Date: Wed, 31 Mar 2010 16:01:56 +0200
Message-ID: <1270044116.1616.26.camel@laptop>
Mime-Version: 1.0
X-Mailer: Evolution 2.28.3 
Content-Transfer-Encoding: 7bit
Sender: linux-kernel-owner@vger.kernel.org
List-ID: <linux-kernel.vger.kernel.org>
X-Mailing-List: linux-kernel@vger.kernel.org

On Tue, 2010-03-30 at 15:12 -0700, Corey Ashford wrote:
> 
> > Initially I'd not allow per-pmu-per-task contexts
> > because then things like perf_event_task_sched_out() would get rather
> > complex.
> 
> Definitely.  I don't think it makes sense to have per-task context on 
> nest/uncore PMUs.  At least we haven't found any justification for it.
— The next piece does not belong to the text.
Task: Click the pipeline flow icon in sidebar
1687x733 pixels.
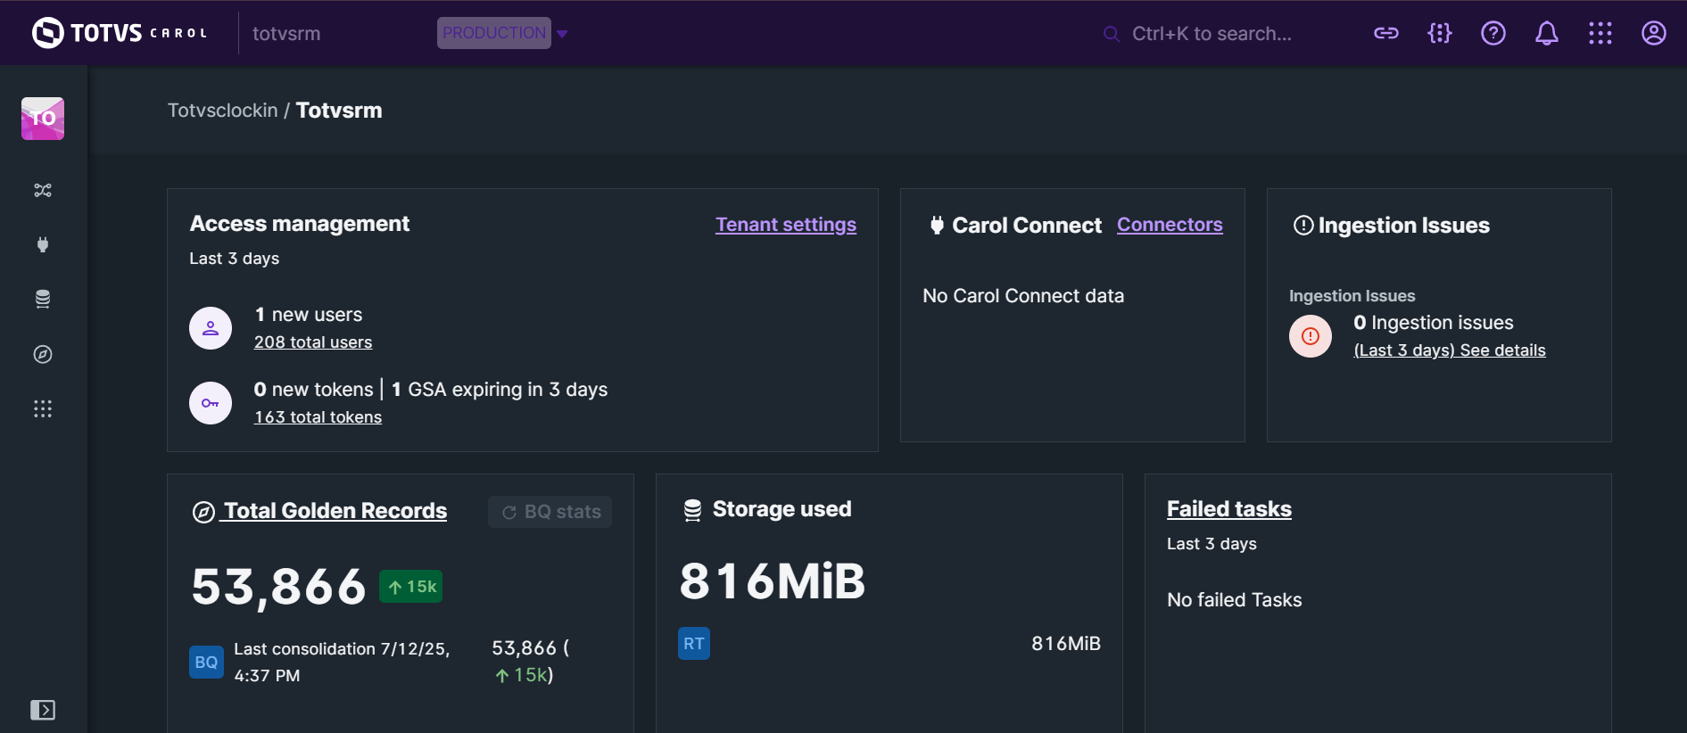Action: click(x=43, y=190)
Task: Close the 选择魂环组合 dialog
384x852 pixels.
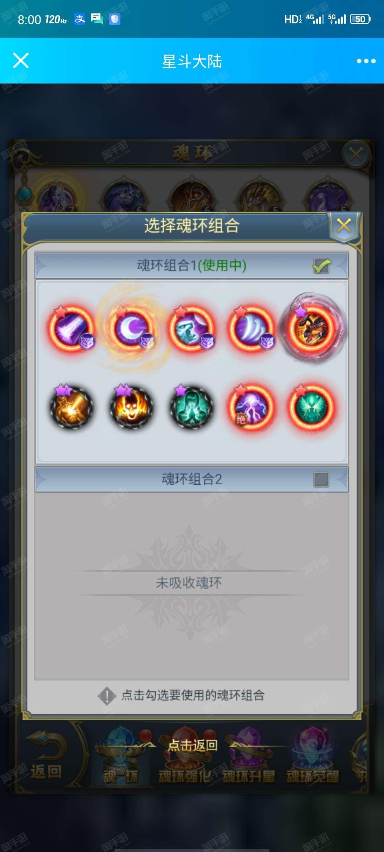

For uncore no, but there is also the hw-breakpoint stuff that is being
presented as a pmu, for those it would make sense to have a separate
per-task context.

But doing multiple per-task contexts is something for a next step
indeed.

> > For RR we can move away from perf_event_task_tick and let the pmu
> > install a (hr)timer for this on their own.
> 
> This is necessary I think, because of the access time for some of the PMU's.  I 
> wonder though if it should, perhaps optionally, be off-loaded to a high-priority 
> task to do the switching so that access latency to the PMU can be controlled.
> 
> As I mentioned when we met, some of the Wire-Speed processor nest PMU control 
> registers are accessed via SCOM, which is an internal, 200 MHz serial bus.  We 
> are being quoted ~525 SCOM bus ticks to do a PMU control register access, which 
> comes out to about 2.5 microseconds.  If you figure 5 accesses to rotate the 
> events on a PMU, that's a minimum of 12.5 microseconds. 

Yeah, you mentioned that.. for those things we need some changes anyway,
since currently we install per-cpu counters using IPIs and expect the
pmu::enable() method to be synchronous (it has a return value). It would
be totally unacceptable to do 2.5ms pokes with IRQs disabled.

The RR thing would be the easiest to solve, just let the timer wake up a
thread instead of doing the work itself, that's fully isolated to how
the pmu chooses to implement that. The above mentioned issue however
would be much more challenging to fix nicely.